> **Requirement**
Exact reproduction required: the lines below from the line with "contact (397, 2066)" to the line with "[Team Page: McGuireWoods LLP] (246, 1118)", both ends included, and no others.

[Records contained in a dataset]
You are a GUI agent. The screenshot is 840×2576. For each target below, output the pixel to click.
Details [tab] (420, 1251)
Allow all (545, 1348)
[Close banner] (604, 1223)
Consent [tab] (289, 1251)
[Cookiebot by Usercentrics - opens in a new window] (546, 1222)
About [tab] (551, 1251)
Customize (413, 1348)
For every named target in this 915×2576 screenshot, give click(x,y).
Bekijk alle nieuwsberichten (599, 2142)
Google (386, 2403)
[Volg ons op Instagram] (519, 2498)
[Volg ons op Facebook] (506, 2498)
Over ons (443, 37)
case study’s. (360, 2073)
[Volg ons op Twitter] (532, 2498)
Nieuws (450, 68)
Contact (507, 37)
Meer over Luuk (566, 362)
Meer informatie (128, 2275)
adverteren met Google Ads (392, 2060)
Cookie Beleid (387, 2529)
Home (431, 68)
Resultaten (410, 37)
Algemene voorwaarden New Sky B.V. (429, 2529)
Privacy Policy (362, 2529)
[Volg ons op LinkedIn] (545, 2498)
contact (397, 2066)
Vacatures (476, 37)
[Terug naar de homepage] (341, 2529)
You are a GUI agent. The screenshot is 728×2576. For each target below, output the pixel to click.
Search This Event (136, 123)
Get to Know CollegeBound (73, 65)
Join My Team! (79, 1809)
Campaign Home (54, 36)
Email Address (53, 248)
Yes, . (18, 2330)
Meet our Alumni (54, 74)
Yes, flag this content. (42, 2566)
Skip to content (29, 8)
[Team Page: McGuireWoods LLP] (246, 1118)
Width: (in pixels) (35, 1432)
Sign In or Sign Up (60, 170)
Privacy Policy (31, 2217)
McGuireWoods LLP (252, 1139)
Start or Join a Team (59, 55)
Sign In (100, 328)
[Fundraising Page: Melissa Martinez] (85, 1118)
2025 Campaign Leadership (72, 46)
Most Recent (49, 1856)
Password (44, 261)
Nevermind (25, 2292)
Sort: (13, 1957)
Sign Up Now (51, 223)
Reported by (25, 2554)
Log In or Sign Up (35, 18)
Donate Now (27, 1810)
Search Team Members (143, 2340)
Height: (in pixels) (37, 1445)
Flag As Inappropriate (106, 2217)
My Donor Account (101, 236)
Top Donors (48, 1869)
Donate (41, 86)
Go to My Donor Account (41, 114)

> **Worked solution**
contact (397, 2066)
Vacatures (476, 37)
[Terug naar de homepage] (341, 2529)
You are a GUI agent. The screenshot is 728×2576. For each target below, output the pixel to click.
Search This Event (136, 123)
Get to Know CollegeBound (73, 65)
Join My Team! (79, 1809)
Campaign Home (54, 36)
Email Address (53, 248)
Yes, . (18, 2330)
Meet our Alumni (54, 74)
Yes, flag this content. (42, 2566)
Skip to content (29, 8)
[Team Page: McGuireWoods LLP] (246, 1118)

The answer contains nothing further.